Moretti's book is the only one I'd make a pitch for on this list: though I remember it being frequently maddening, I still remember things Moretti showed me about the structure of Our Mutual Friend, my favorite Dickens novel.

Levi Stahl said...

Oh, and I should contribute: I couldn't finish Stephen Elliott's The Adderall Diaries. I'll have to go home and look over my shelves to see what other books I put down midway.

Chrees said...

"He succeeded in making Christ sound like any other politician."

Sounds like he was trying to make a certain politician sound like Christ.

R. T. said...

FYI from R.T.
http://novelsandstories.blogspot.com/2009/12/consolidated-list-of-recommendations.html

D. G. Myers said...

Sounds like he was trying to make a certain politician sound like Christ.

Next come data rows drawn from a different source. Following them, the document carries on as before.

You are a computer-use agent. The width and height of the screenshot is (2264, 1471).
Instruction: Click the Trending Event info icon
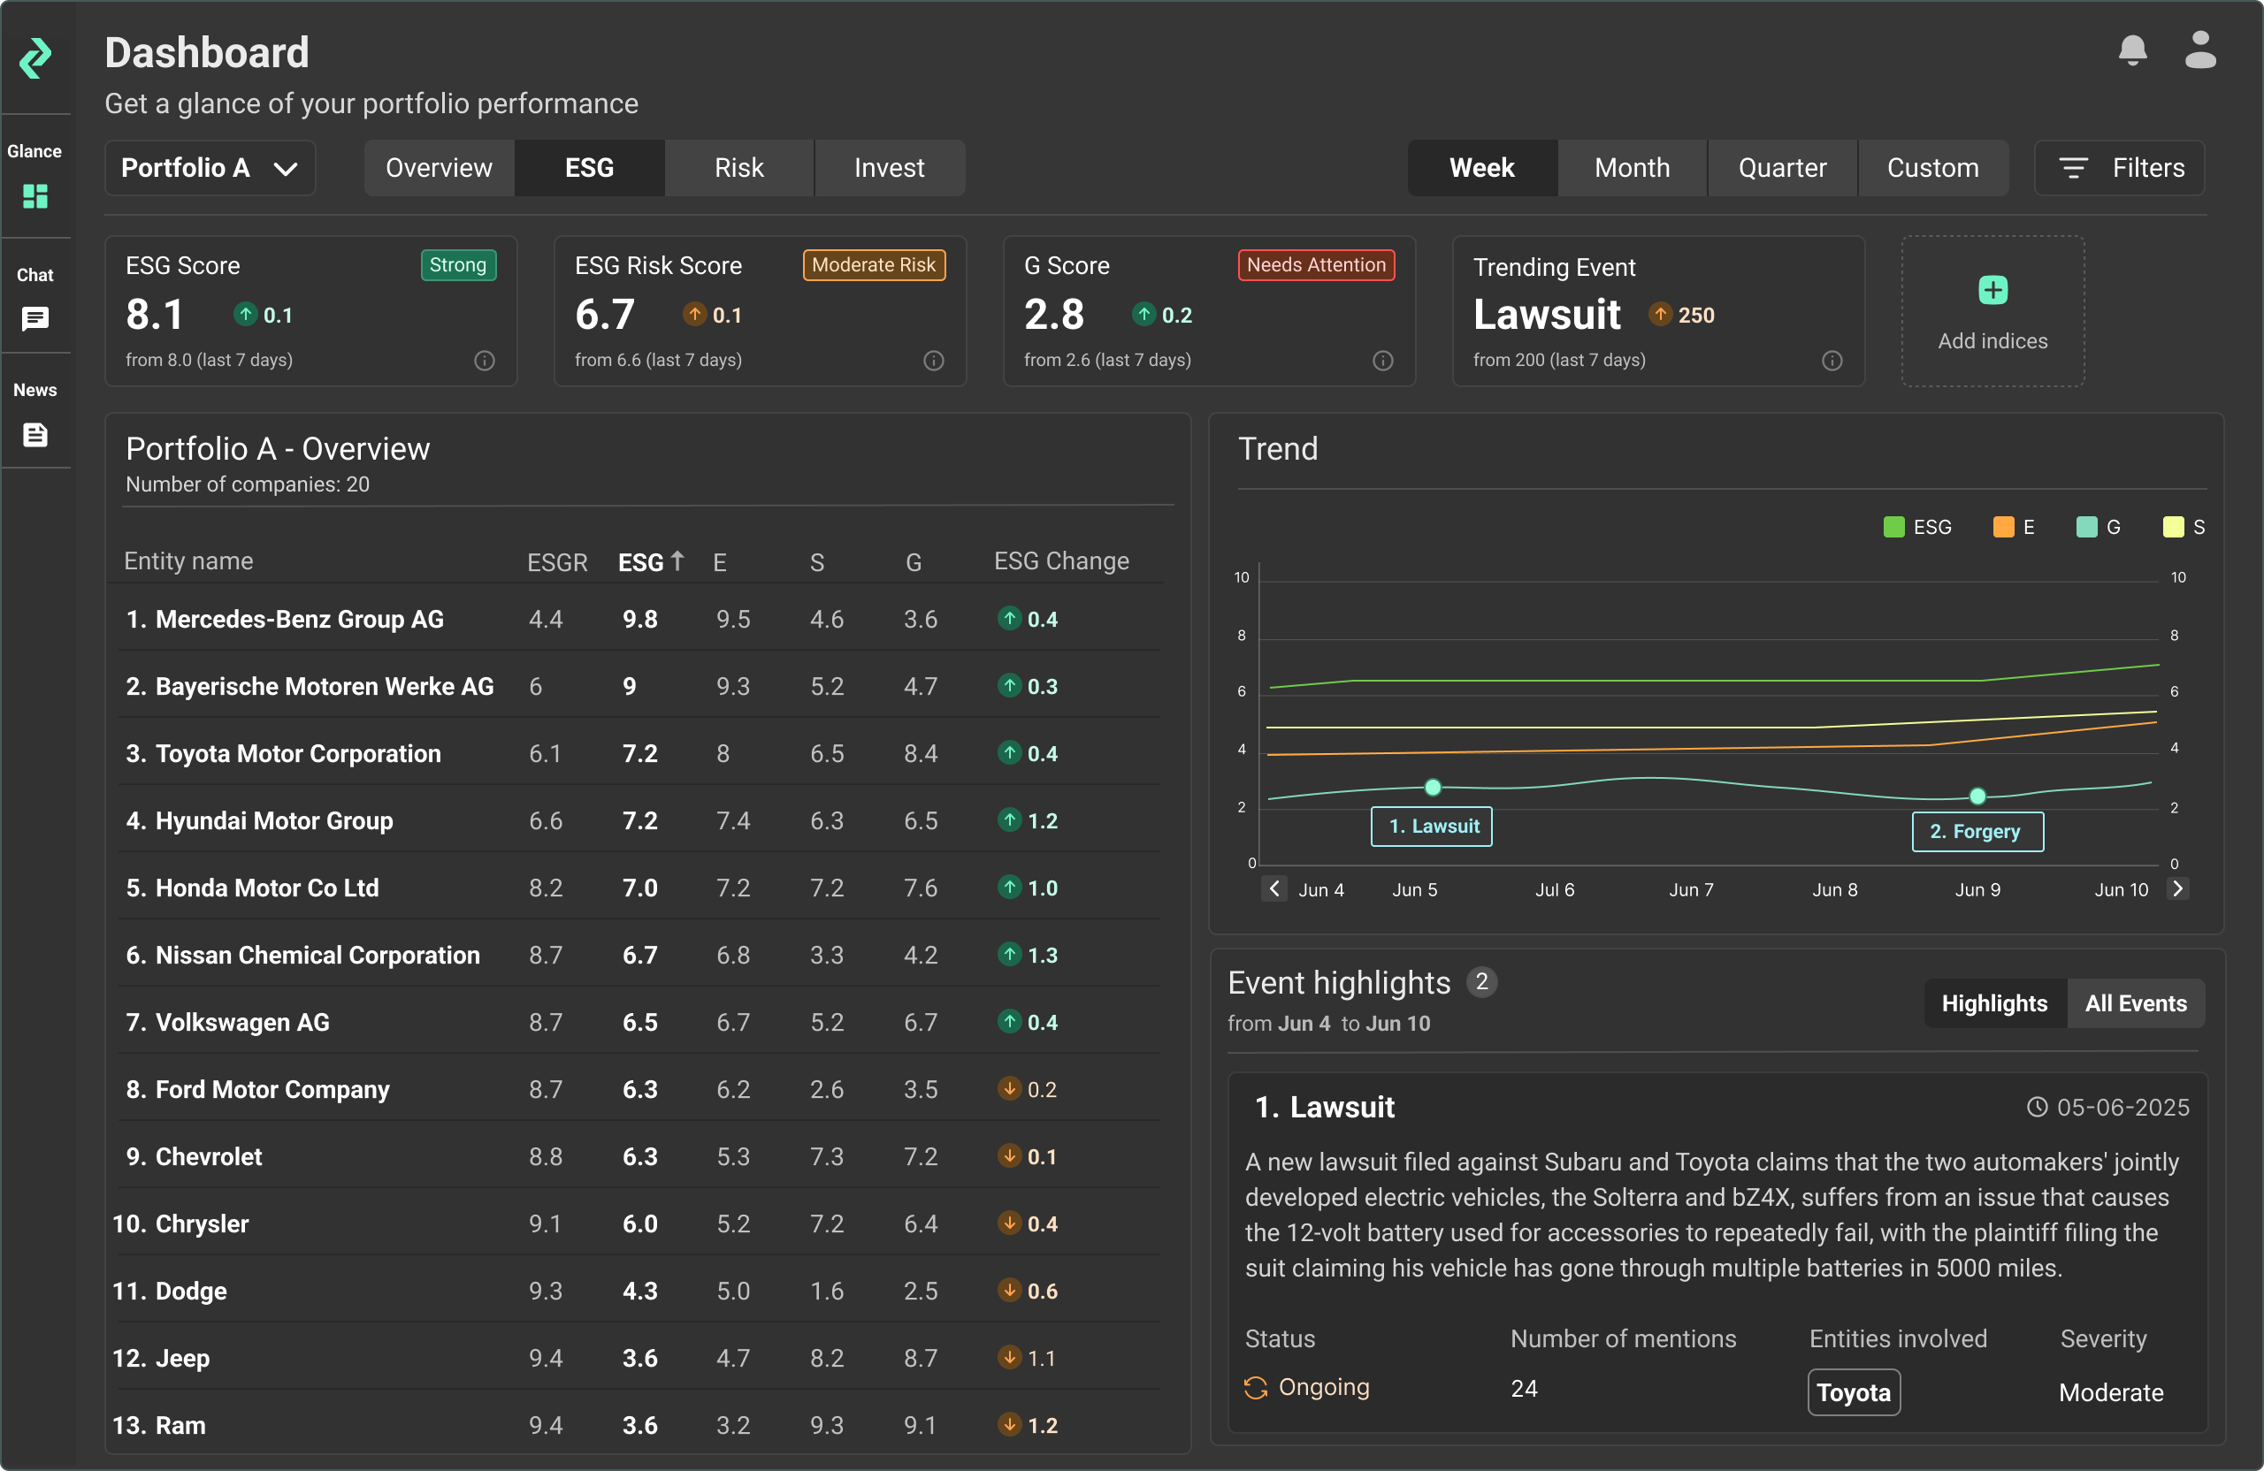[1831, 360]
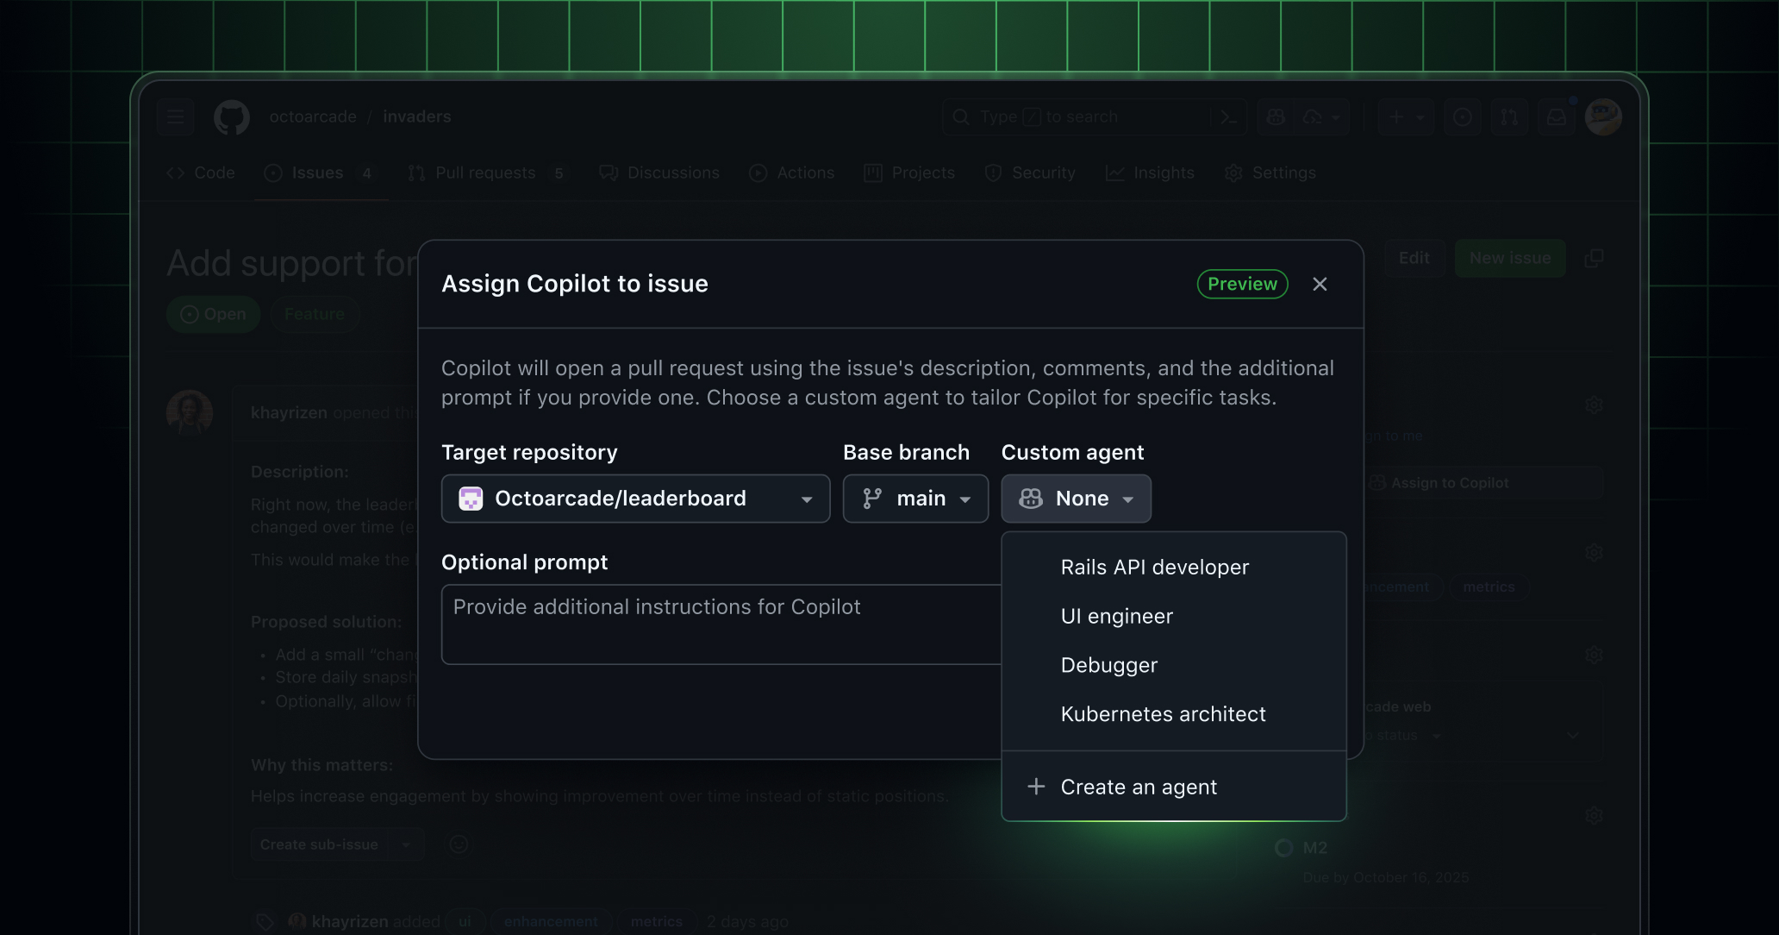Image resolution: width=1779 pixels, height=935 pixels.
Task: Expand the Create sub-issue dropdown arrow
Action: tap(406, 844)
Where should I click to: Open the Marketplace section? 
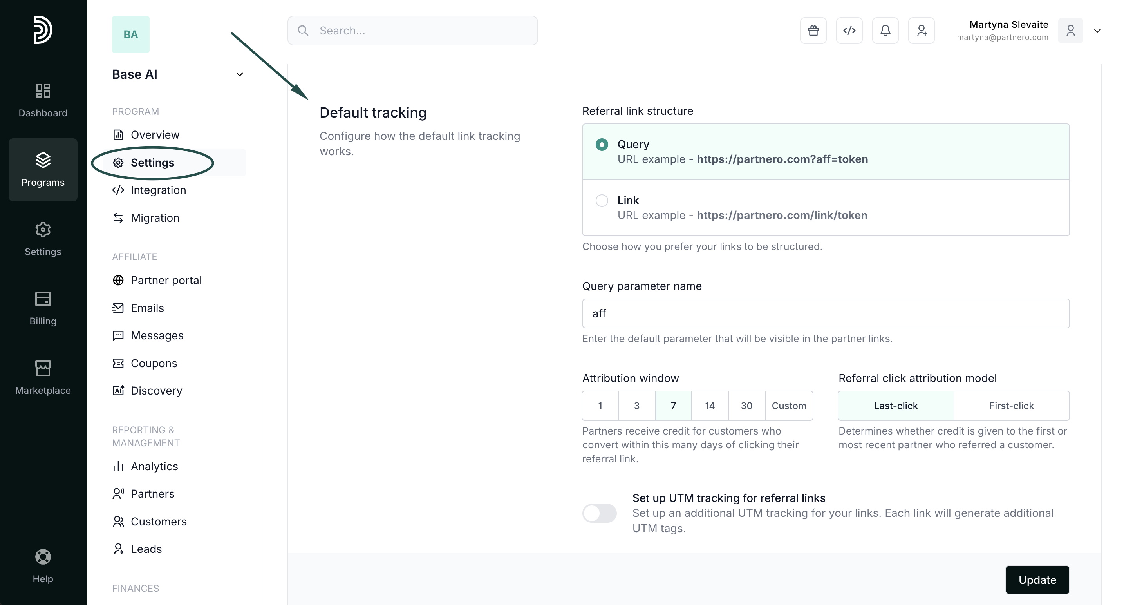click(x=43, y=378)
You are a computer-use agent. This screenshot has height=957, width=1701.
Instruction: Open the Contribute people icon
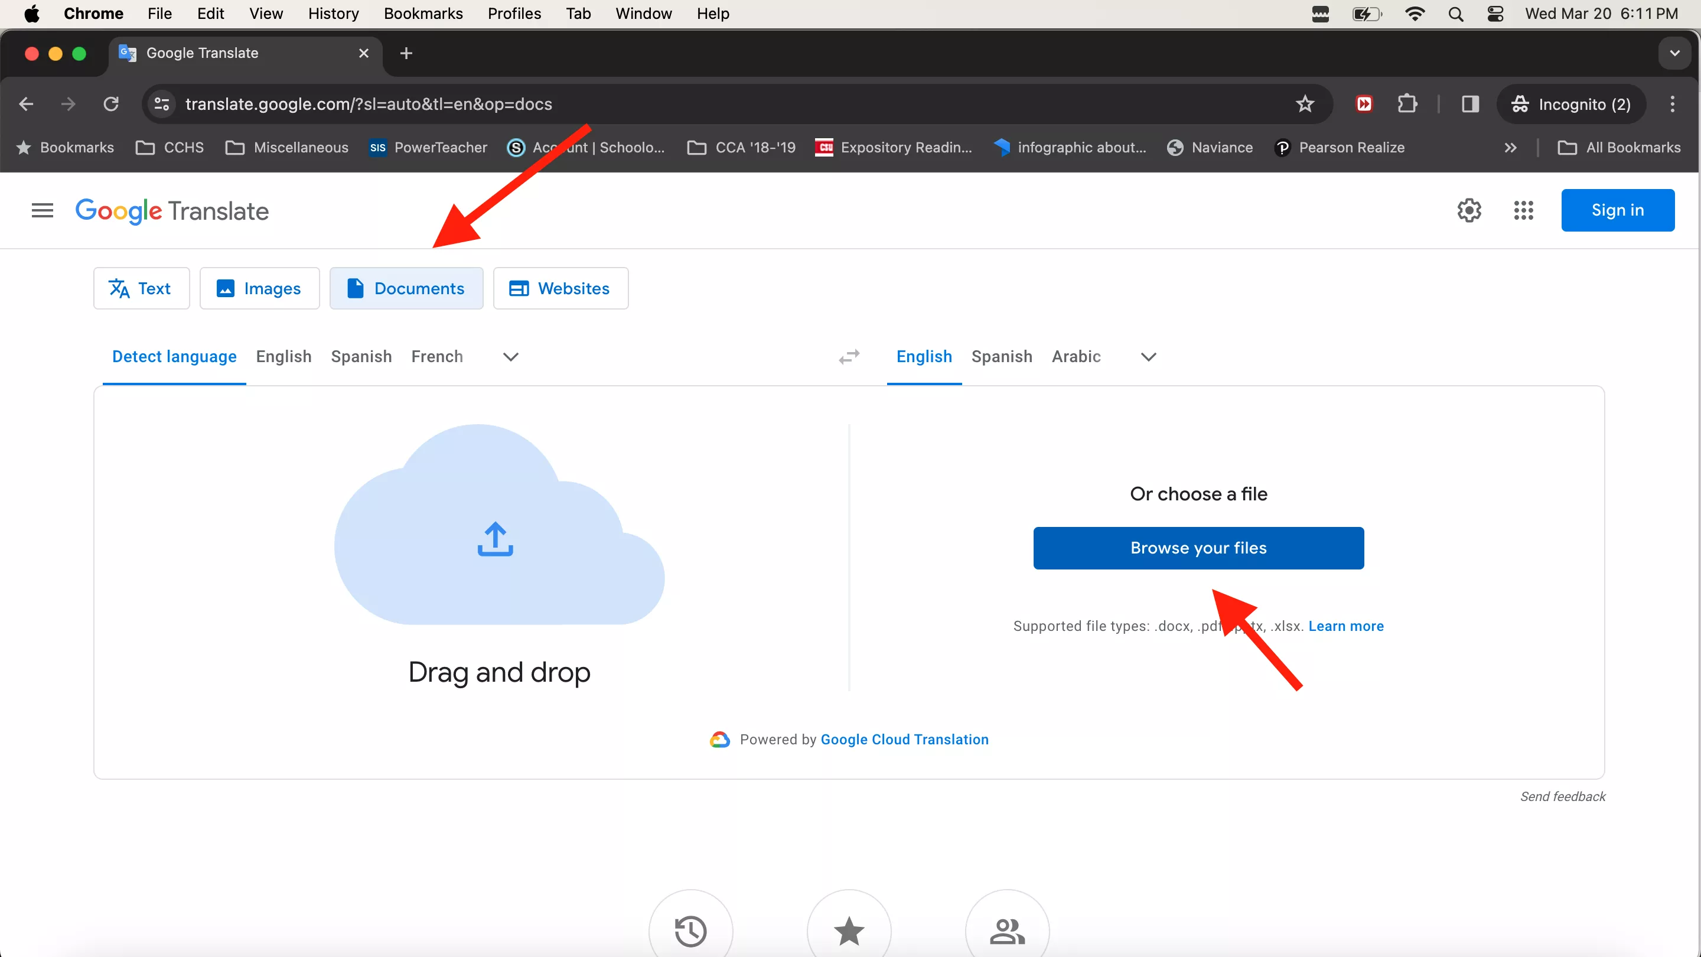click(1006, 931)
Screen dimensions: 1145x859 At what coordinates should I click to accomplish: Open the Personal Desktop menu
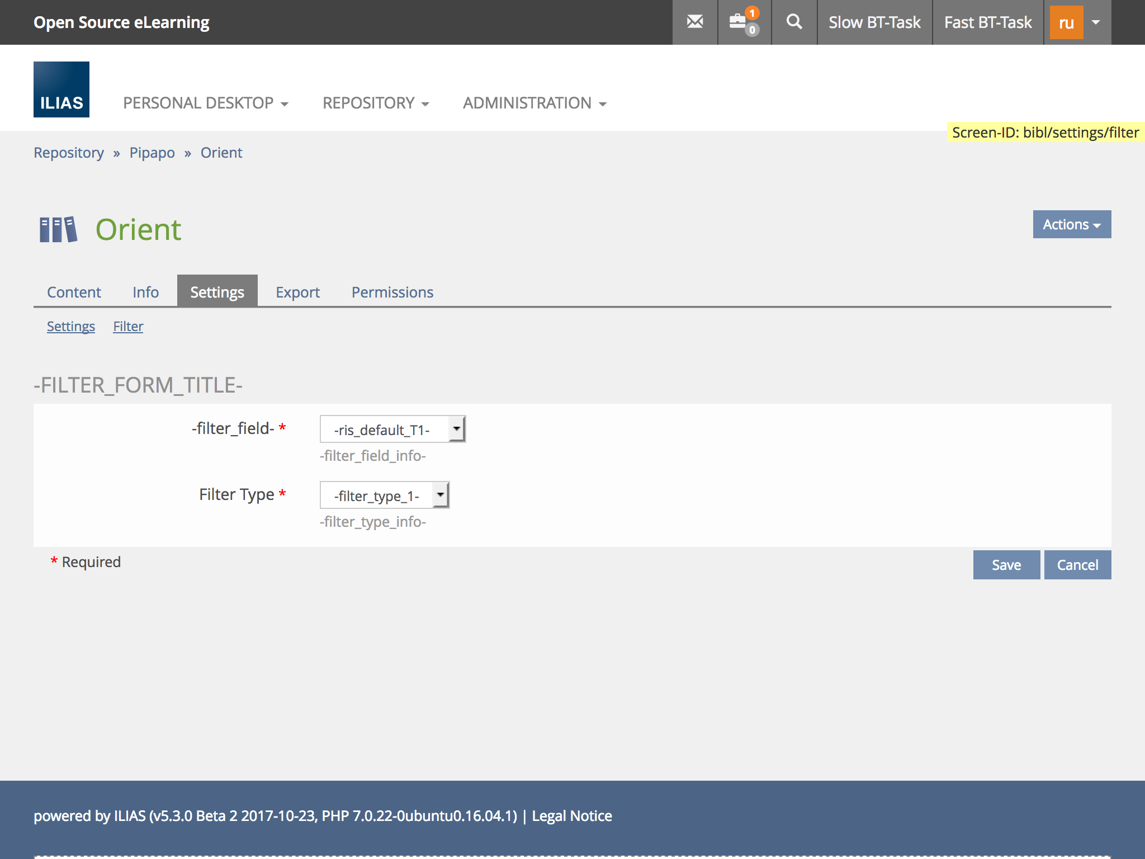click(206, 103)
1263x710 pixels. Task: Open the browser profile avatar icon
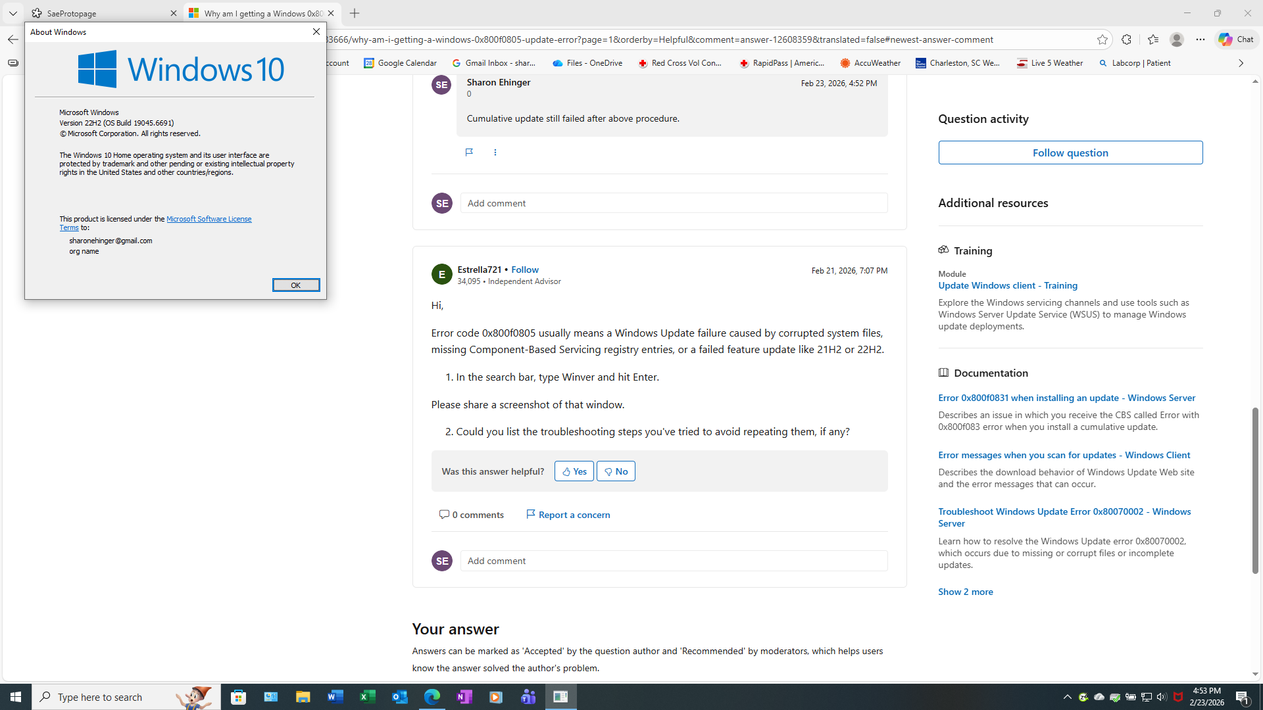pyautogui.click(x=1177, y=39)
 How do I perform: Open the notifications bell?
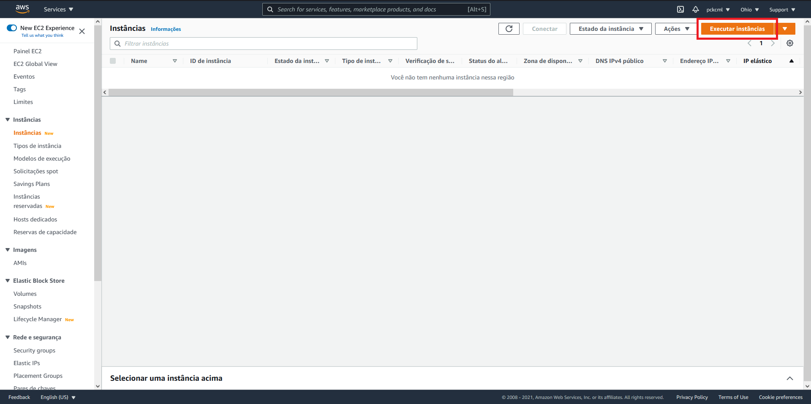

Well, except that Merullo’s novel was released in August 2008, which probably means that he wrote the bulk of it before Obama’s emergence as a leading presidential contender.

Chrees said...

The comment was in jest because of the timing, but Merullo nailed what has recently passed for intelligence and gravitas in a politician lately. Although he may have meant it as a good thing and I definitely don’t.

DB said...

The Denver Bibliophile asks readers to name the neglected books of the decade.

KG said...

I find your reason for not reading Bel Canto strange in the context of your appreciation for Lolita, particularly considering that terrorists are sometimes more misguided than inherently evil. Could you explain further why the conflict with your values was insurmountable in one case and not the other? To my knowledge, both the terrorists and HH come to realize that what they have done is wrong.